DOES SCALE & REACH SUPPORT POSITIVE CULTURE? The merger of (TSG & Flutter) cultures will be both a) fascinating and b) something that will drag on the culture for the next 2 years. Both companies have been there & done that (in terms of mergers) – but it’s the foot-soldiers / middle management that will both bear the brunt of the cuts and have to struggle through whilst “synergies” get negotiated. High level costs & targets will already be known (in terms of synergies / 140M) – but (I know from experience) that Steering Groups will be kicked off / egos will surface & Game of Thrones will have nothing on internal meetings over the next 12 months. Flutter is the boss here. Dublin is now the head office. Dublin has tended to be more of an historical (Full Tilt related) outlier for TSG, and they only introduced a site CEO this year. Scale & reach seems to be the new paradigm for the online gambling industry but there is a big (unanswered) question – can positive culture or habits be scaled? Particularly in an industry that has struggled with negative newsflow + lots of M&A + uncertainty over the last few years.
WHO MATTERS IN M&A? NOT THE END-USER: Speaking of Culture, IF “Culture =’s Brand” then this new organisation will be…diffuse. The reality is that 99% of consumers of Stutter brands will have no idea of any corporate change – or won’t care. This is a bigger news story in Ireland, due to Paddy Power’s brand heritage there – than it is in any other territory. The overall brand portfolio now stretches across Paddy Power, Betfair, Adjarabet, Pokerstars, Skybet, Full Tilt, BetEazy, FanDuel, Foxbet – as well as various sub-brands that sit within verticals in the brands. The best brands that I’ve worked on & with are aligned around a common purpose and mission to do XXX for the customer.

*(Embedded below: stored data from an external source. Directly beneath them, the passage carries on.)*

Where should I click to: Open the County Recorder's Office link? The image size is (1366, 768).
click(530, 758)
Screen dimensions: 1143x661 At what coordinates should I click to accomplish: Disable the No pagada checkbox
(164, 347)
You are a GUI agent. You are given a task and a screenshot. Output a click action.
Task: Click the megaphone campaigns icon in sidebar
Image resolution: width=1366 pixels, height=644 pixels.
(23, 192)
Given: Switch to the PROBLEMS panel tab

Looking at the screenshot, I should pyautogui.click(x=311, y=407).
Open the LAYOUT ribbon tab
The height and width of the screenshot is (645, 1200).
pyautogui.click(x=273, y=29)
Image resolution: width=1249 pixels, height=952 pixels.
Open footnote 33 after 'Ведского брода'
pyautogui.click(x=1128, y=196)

The sheer scale, weight, technical & budget challenges (and overall integration) means that brand alignment & resource allocation will be a power game as to who can get what, based on their ability to navigate the organisational power structures in a way that puts their brand needs highest. My own experience is that when people are a) concerned for their jobs b) having to compete for shared resources and c) having to navigate new relationships and comms structures – that the focus gets taken off the customer. Only time will tell here – but you feel that there are opportunities for more agile, more aligned gambling brands to deliver greater customer focus (and results) in the short to medium term.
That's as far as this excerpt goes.